MATARAM - Un homme de la ville de Mataram, dans le sud-ouest de Nusa Tenggara, ayant l’initiale WY (25 ans) a avoué avoir violé une lycéenne de 15 ans qui a avoué être dans un « broken home ».
Le chef de la sous-nitre I pour la protection des femmes et des enfants de la brigade de Mataram, Aiptu Sri Rahayu, a déclaré que son groupe avait suivi la câte en détenant le présuméème auteur.
« Nous avons arrế́ le prédateur et nous avons détermińé un suspect pour un acte de prétence à des mineurs », a-t-il déclaré, selon ANTARA, mardi 16 décembre.

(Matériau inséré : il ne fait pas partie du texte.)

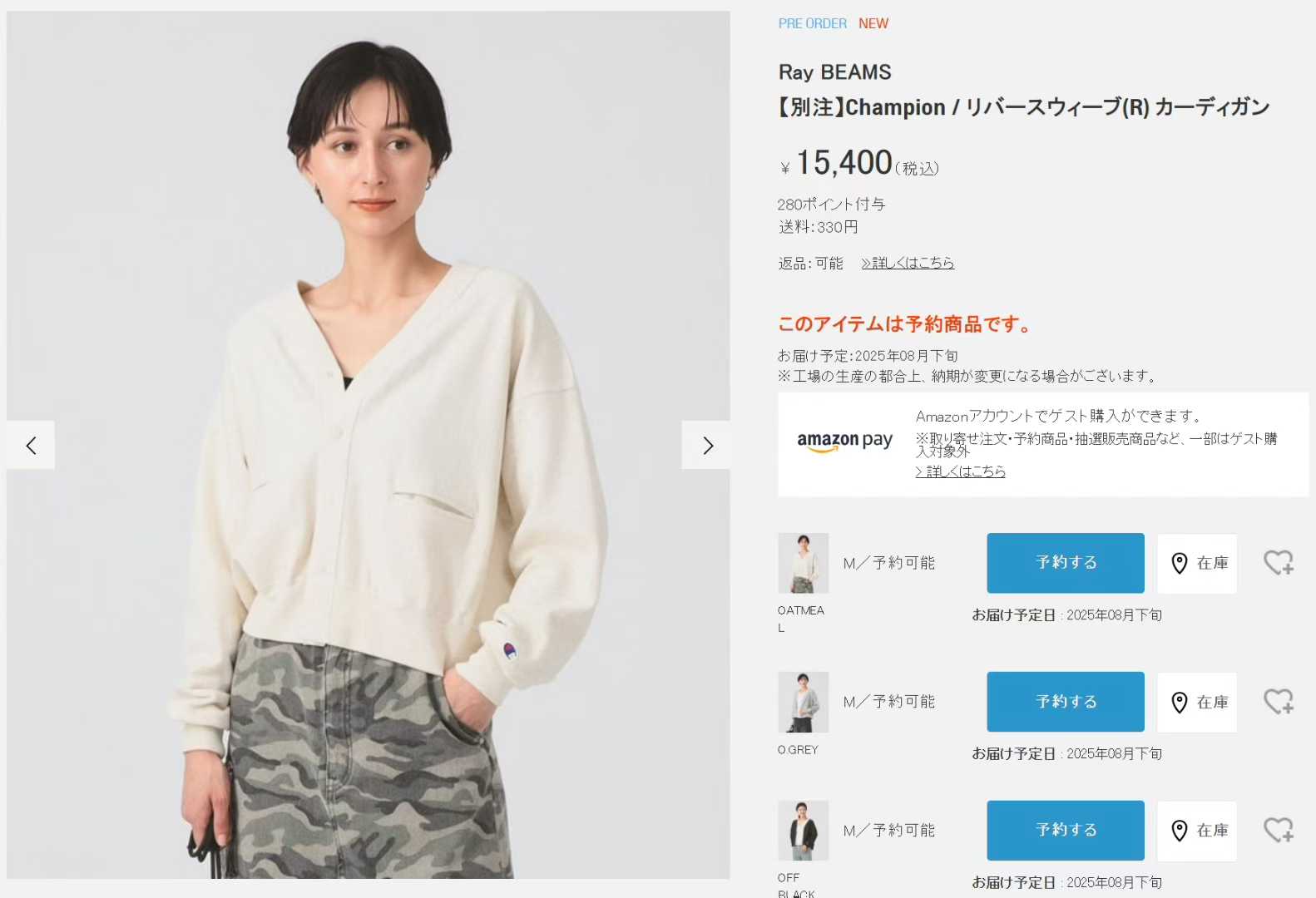Select the OFF BLACK color thumbnail

pyautogui.click(x=804, y=830)
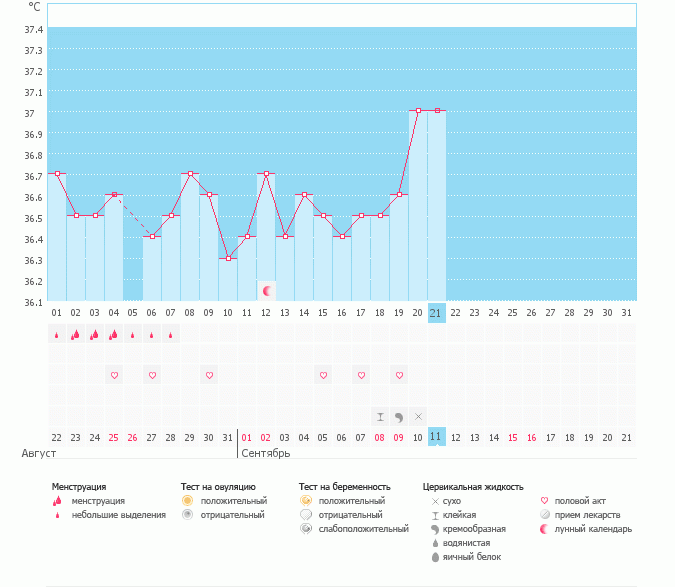The image size is (675, 587).
Task: Click the 'Сентябрь' month label
Action: [265, 453]
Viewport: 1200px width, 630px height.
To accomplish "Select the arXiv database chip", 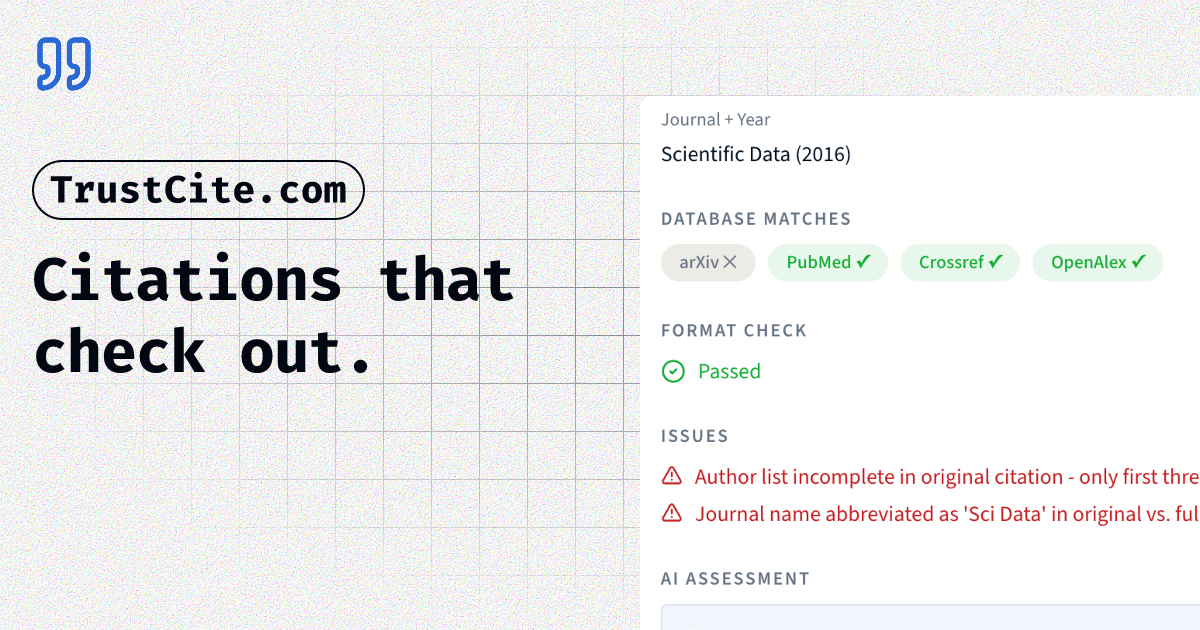I will click(x=708, y=262).
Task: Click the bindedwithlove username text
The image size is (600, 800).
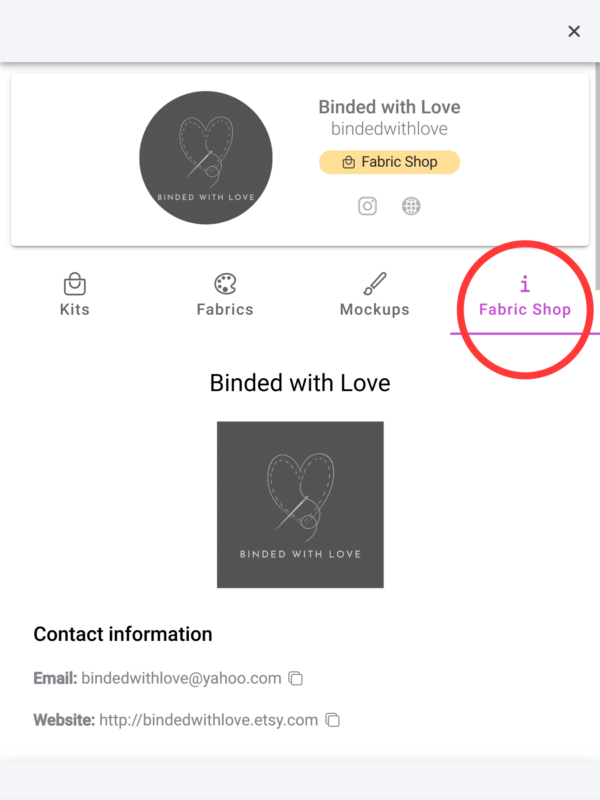Action: point(389,129)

La police a traité cette affaire suite à la réaction à un rapport du grand-oncle de la victime. La chronologie des faits a été transmise à la police après que la victime avait raconté à son grand-oncle par message texte sur l’application WhatsApp.
La victime a avoué avoir subi des violences de la part de l’accusé, qui est son petit ami. Sur la base de cette plainte, le plaignant a cherché la victime chez l’accusé dans la région de Cakranegara, dans la ville de Mataram.
Parce qu’il n’a pas trouvé de victimes, le signalant a fait un rapport de personne disparue au poste de police de Sandubaya. Sur la base de ce rapport, la police a pu retrouver la victime avec le suspect dans un café.
« Suite à la coordination avec la police, nous avons immédiatement suivi cette question en demandant des informations à la victime et en effectuant un examen physique et un examen à l’hôpital Bhayangkara », a-t-il déclaré.
Des examens ont révélé que la victime avait été violée 28 fois depuis septembre 2025. L’acte du suspect a eu lieu quatre mois après avoir noué une relation amoureuse avec la victime.
« La dernière fois, c’était vendredi (12 décembre) dernier », a-t-il dit.
L’accusé a avoué qu’une relation amoureuse avec la victime, qui a commencé en juin 2025, avait commencé par une rencontre sur l’application TikTok.
« Pour le suspect, au debut, la victime a raconté qu’elle n’avait pas envie de rester à la maison à cause de problèmes familiaux », a-t-il déclaré.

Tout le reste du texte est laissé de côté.